(Element and text location data)
----

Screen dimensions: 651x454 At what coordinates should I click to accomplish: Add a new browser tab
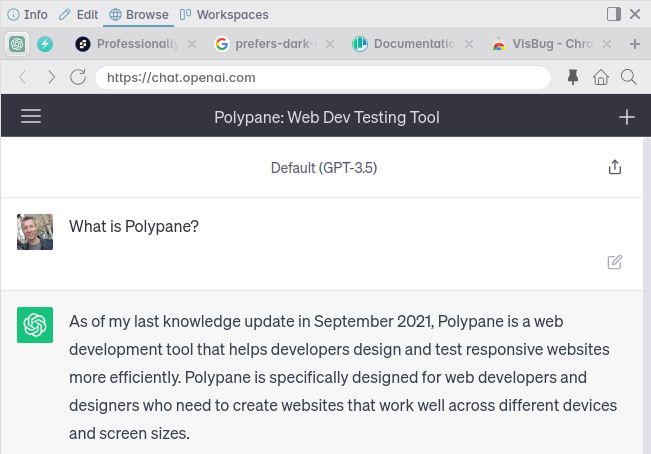pos(635,44)

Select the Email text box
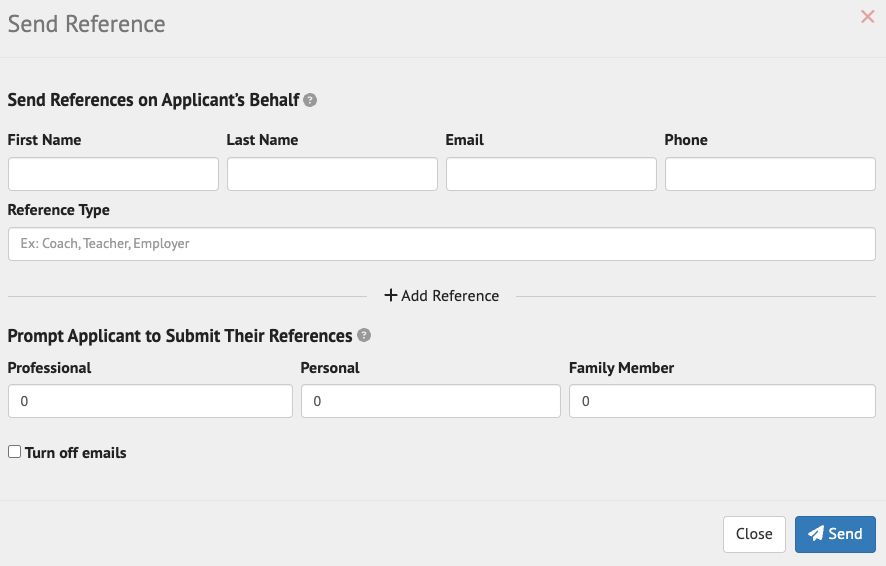[x=551, y=174]
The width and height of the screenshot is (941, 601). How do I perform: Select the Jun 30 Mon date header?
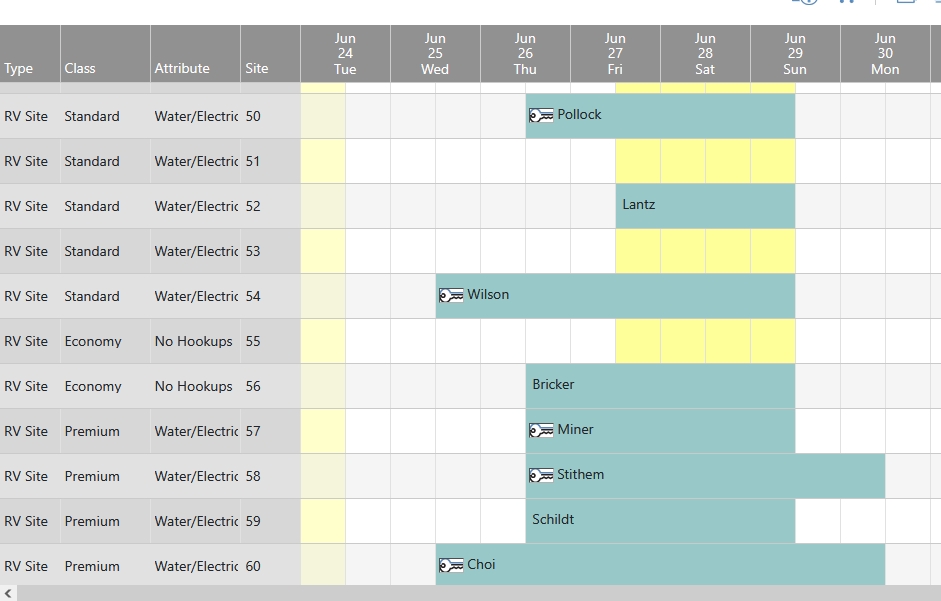coord(885,53)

----

▶ [WRITTEN PROBLEM] Edit all the rows above so that "Select" becomes "Choose" wherever it appears, leaving everything else unchanged. Leave the pictures out.

▶ [THE REPLY]
Screen dimensions: 651x454 At what coordinates should I click to accomplish: Add a new browser tab
pos(635,44)

Choose the Email text box
[x=551, y=174]
The width and height of the screenshot is (941, 601). How do I perform: Choose the Jun 30 Mon date header?
coord(885,53)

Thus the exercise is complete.